Task A - In the ARDS predictor text, rewrite the paragraph beginning "The binary output of each of the diagnostic models" as a short list.
Task B - From the ARDS predictor text, list every predictor outcome term it defines, each with its predicted and actual outcome.

The binary output of each of the diagnostic models 90, 100, 120, 130, 140, as well as the aggregator 82 (collectively, “the predictors”), may be correct or incorrect, depending upon whether the prediction is retrospectively found to match the actual, or true, outcome (i.e. whether the patient experienced ARDS (‘yes’), or the patient did not experience ARDS (‘no’)). The predictor is said to produce a “false positive” if the predicted outcome is yes, but the actual outcome is no, and is said to produce a “false negative” if the predicted outcome is no, but the actual outcome is yes. Otherwise, the predictor is said to produce a “true positive” (both predicted and actual outcomes are yes), or a “true negative” (both predicted and actual outcomes are no).

A ROC (Receiver Operating Characteristic) curve is commonly used to characterize the ‘quality’ of a predictor, such as illustrated in FIG. 3, wherein the ROC of each of six diagnostic models (A-F) are illustrated, as well as the composite ROC of a SOFALI voting system (G) and an LDA aggregator (H) based on the combination of these six diagnostic models. The ROC curve maps the probability that the predictor will produce a correct positive output (“true positive”) vs. the probability that the predictor will produce an erroneous positive output (“false positive”) for the range of possible threshold values. The proportion of “true positives” of those with the disease is commonly referred to as the “sensitivity” of the predictor, and the proportion of “true negatives” of those without the disease is commonly referred to as the “specificity” of the test; correspondingly, the proportion of “false positives” is equal to 1−specificity.

Record set -
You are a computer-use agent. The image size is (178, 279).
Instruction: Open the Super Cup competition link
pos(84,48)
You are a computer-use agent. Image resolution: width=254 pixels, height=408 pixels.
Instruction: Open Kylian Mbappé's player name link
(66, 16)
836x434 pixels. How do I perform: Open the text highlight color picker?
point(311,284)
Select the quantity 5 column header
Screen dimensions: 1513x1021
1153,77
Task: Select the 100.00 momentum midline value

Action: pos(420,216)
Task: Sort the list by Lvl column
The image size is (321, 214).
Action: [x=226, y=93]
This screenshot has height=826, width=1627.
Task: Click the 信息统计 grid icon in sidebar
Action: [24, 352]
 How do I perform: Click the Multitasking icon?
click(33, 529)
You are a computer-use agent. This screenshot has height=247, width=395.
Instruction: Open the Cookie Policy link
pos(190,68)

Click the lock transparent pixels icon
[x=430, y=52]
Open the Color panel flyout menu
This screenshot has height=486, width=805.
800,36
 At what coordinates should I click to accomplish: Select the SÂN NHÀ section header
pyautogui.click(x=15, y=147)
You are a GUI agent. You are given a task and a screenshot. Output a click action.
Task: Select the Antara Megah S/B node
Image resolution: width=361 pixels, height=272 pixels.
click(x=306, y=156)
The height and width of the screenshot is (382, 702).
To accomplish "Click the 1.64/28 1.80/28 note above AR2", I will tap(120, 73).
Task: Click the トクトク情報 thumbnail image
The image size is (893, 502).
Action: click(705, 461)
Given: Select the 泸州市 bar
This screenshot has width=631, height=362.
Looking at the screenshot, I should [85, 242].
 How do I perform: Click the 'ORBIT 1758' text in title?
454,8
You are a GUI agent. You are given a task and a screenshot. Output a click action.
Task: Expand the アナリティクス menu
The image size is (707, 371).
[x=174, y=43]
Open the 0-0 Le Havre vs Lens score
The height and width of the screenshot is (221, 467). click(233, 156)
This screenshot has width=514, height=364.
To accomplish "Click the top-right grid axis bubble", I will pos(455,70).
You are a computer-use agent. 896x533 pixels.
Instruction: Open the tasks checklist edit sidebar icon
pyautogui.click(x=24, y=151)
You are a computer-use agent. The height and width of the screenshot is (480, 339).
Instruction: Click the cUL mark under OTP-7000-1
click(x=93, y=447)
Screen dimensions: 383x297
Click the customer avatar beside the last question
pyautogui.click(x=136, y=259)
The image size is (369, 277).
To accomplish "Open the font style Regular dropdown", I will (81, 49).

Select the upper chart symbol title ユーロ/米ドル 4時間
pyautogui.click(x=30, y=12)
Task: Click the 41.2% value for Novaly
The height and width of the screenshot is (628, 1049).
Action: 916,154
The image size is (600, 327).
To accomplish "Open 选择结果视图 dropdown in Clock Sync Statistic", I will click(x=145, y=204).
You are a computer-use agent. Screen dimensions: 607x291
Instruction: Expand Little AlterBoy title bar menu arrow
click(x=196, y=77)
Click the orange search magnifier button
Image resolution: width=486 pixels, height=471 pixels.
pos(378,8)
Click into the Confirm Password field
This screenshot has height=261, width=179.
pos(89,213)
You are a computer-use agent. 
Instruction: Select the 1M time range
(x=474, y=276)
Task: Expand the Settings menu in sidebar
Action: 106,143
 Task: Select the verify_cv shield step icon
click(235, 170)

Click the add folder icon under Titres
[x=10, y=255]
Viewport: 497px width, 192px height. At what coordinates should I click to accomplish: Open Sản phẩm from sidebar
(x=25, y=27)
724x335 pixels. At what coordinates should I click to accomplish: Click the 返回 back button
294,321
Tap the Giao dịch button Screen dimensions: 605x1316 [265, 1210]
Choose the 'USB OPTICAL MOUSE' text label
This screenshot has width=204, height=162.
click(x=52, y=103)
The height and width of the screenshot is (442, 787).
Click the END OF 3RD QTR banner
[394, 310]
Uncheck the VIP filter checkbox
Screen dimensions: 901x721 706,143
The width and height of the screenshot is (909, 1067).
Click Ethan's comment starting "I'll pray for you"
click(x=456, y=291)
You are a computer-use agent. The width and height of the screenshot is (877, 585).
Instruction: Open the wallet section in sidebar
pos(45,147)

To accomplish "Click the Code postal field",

Task response A -
- The predictors are diagnostic models 90, 100, 120, 130 and 140, plus aggregator 82.
- Each gives a binary output, yes or no, on whether the patient experienced ARDS.
- An output is correct or incorrect depending on whether it later proves to match the actual outcome.
- False positive: predicted yes, actual no.
- False negative: predicted no, actual yes.
- True positive: predicted yes, actual yes.
- True negative: predicted no, actual no.

Task response B -
- False positive: predicted yes, actual no
- False negative: predicted no, actual yes
- True positive: predicted yes, actual yes
- True negative: predicted no, actual no